### GIVEN RECORDS

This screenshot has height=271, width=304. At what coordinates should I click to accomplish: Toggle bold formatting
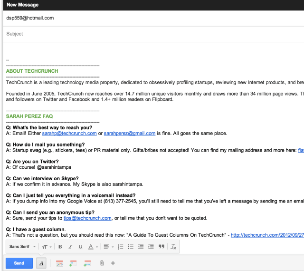[x=60, y=247]
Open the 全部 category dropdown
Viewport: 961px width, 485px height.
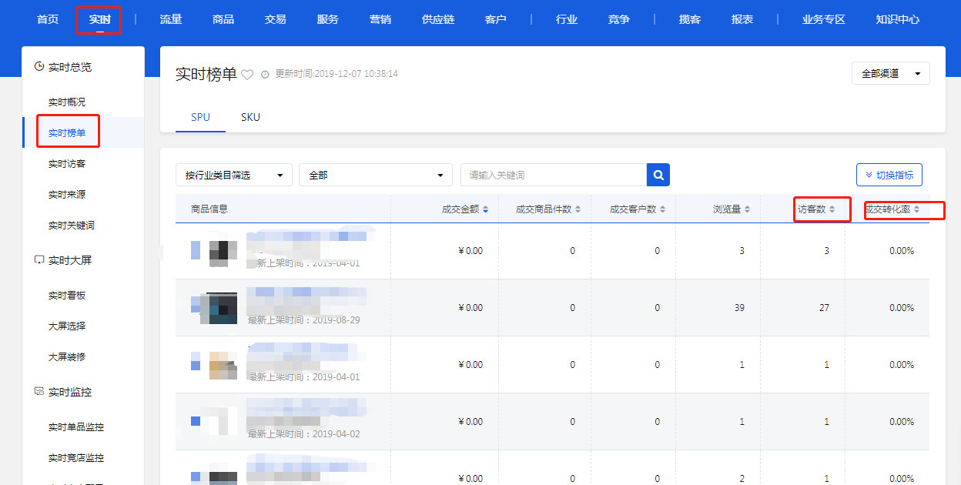(x=375, y=175)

######

EXERCISE GOAL
A faithful reproduction of every entry, with no pictures, is the expected answer.

RESPONSE TO THE TASK
This screenshot has height=271, width=304. At what coordinates should I click to accomplish: Toggle bold formatting
[x=60, y=247]
Open the 全部 category dropdown
Viewport: 961px width, 485px height.
(x=375, y=175)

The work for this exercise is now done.